-- INSTRUCTIONS FOR THE TASK --
Repeat each entry as written and leave the images out of the copy.

[Stored items]
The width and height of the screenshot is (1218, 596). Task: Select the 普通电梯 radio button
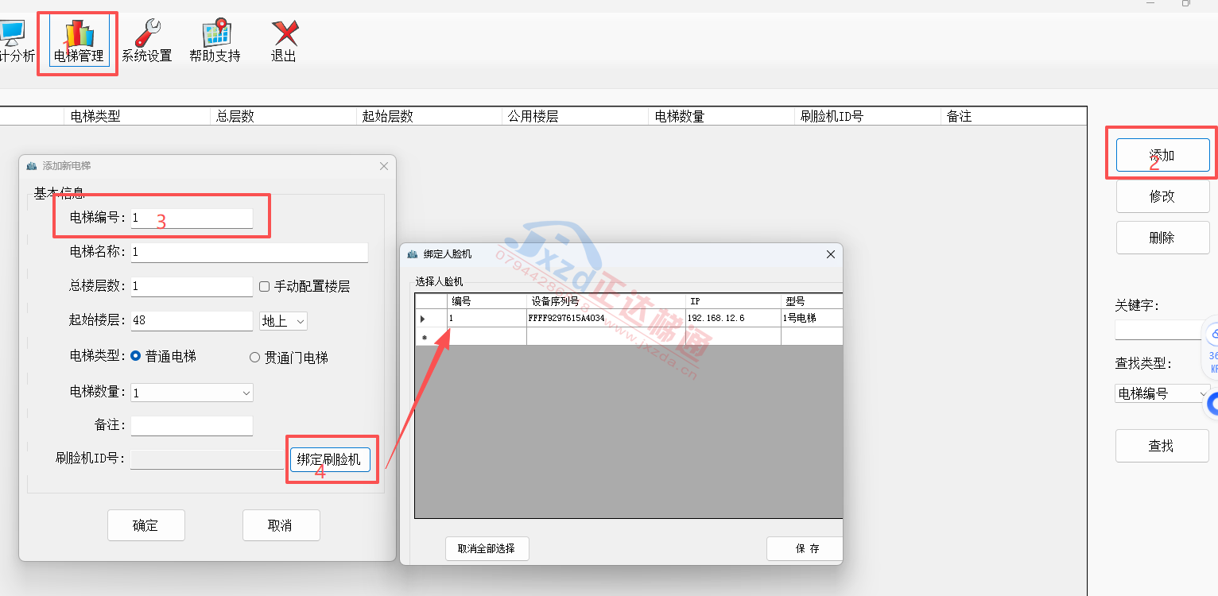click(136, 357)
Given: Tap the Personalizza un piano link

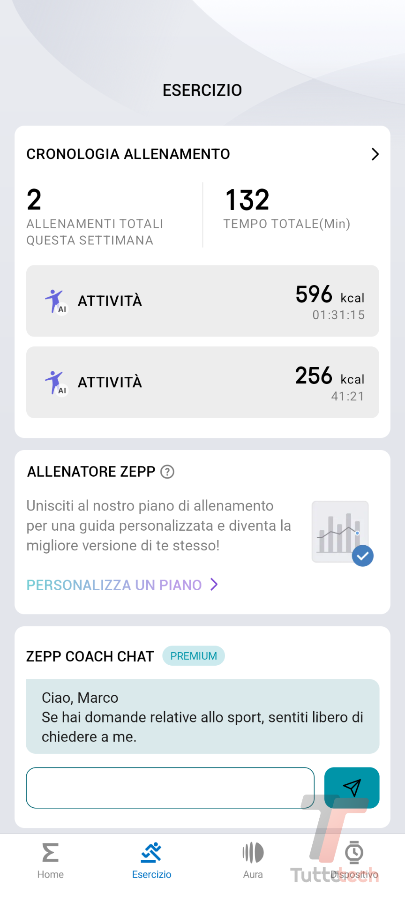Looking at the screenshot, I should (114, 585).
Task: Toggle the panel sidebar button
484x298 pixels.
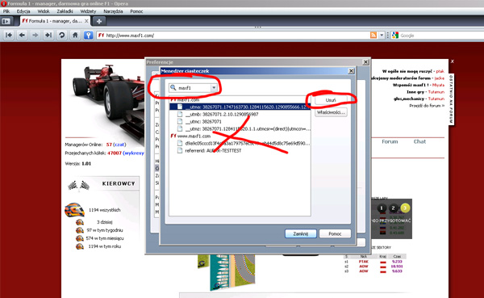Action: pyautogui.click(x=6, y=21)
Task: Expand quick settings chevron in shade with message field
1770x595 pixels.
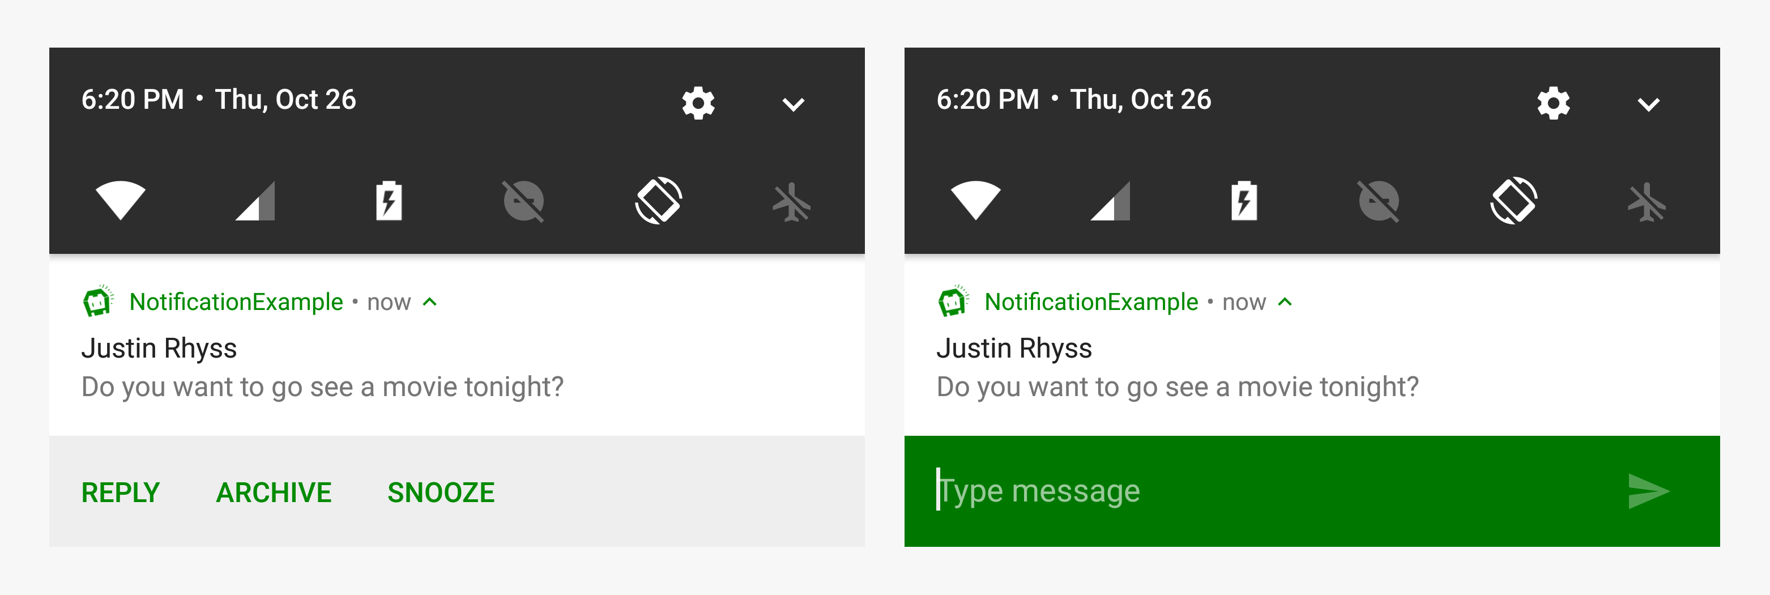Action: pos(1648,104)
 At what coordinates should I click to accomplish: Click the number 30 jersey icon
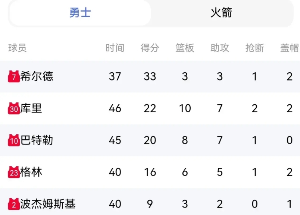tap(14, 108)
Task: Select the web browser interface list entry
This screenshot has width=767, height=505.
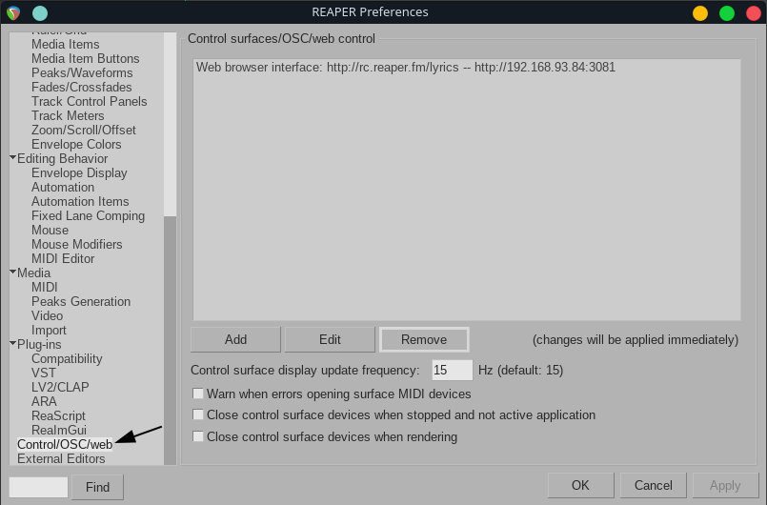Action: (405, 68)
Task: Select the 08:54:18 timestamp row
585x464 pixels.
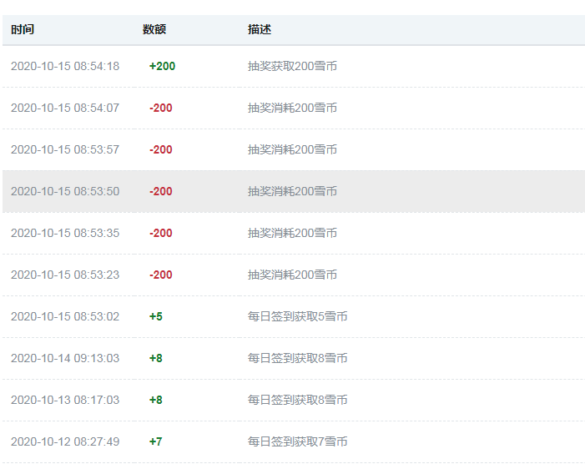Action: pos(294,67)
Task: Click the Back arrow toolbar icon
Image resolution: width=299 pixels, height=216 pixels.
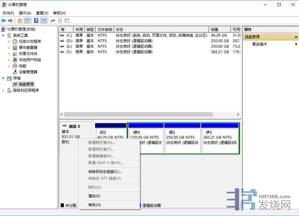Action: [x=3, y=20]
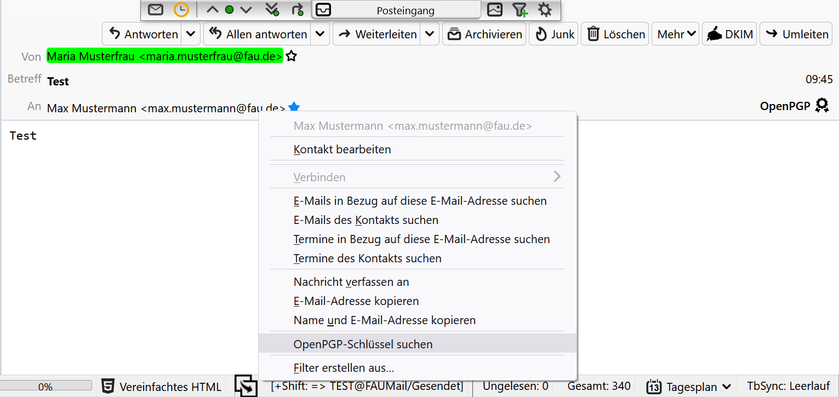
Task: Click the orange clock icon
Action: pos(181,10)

-- WRITTEN REPLY --
The width and height of the screenshot is (1218, 596). Task: Select the 普通电梯 radio button
click(136, 357)
Given: Tap the Personalizza un piano link

Looking at the screenshot, I should (114, 585).
Task: Toggle the panel sidebar button
484x298 pixels.
Action: pyautogui.click(x=6, y=21)
Task: Expand quick settings chevron in shade with message field
1770x595 pixels.
Action: pos(1648,104)
 At what coordinates should I click to accomplish: Click the number 30 jersey icon
tap(14, 108)
Task: Select the web browser interface list entry
This screenshot has width=767, height=505.
Action: (405, 68)
Task: Select the 08:54:18 timestamp row
585x464 pixels.
Action: pos(294,67)
Task: Click the Back arrow toolbar icon
Image resolution: width=299 pixels, height=216 pixels.
Action: [x=3, y=20]
Task: Click the orange clock icon
Action: pos(181,10)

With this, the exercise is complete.